→ **Required action**:
Return every record below exactly as written, but leave out the pictures.

→ **Entries supplied**:
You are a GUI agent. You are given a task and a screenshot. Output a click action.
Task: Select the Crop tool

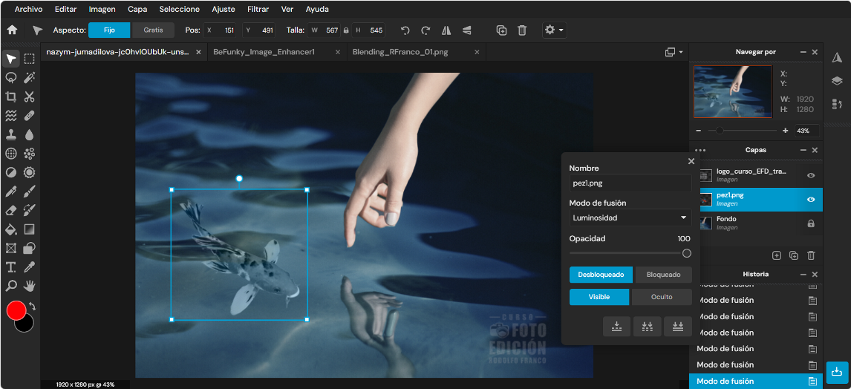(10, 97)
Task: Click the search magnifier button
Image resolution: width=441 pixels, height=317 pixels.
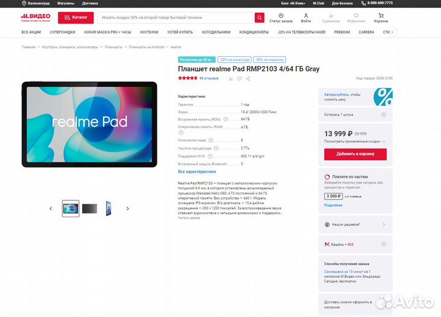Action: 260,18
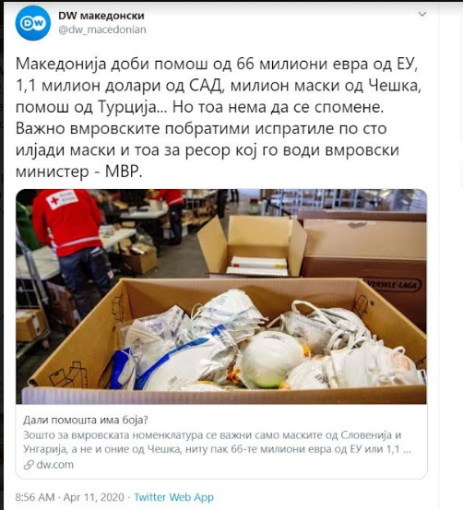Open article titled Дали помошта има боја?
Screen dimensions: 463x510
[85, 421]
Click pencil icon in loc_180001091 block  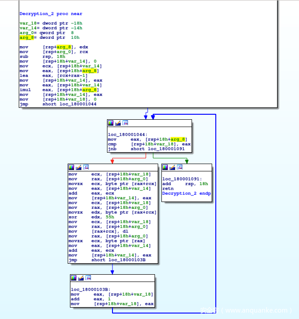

→ **Result of this exercise**:
You are a GUI agent. You are given a task and a screenshot. Output a click action.
Task: Select the Crop tool

(10, 97)
Task: Click the search magnifier button
Image resolution: width=441 pixels, height=317 pixels.
Action: 260,18
Open article titled Дали помошта има боја?
Screen dimensions: 463x510
[85, 421]
Click pencil icon in loc_180001091 block  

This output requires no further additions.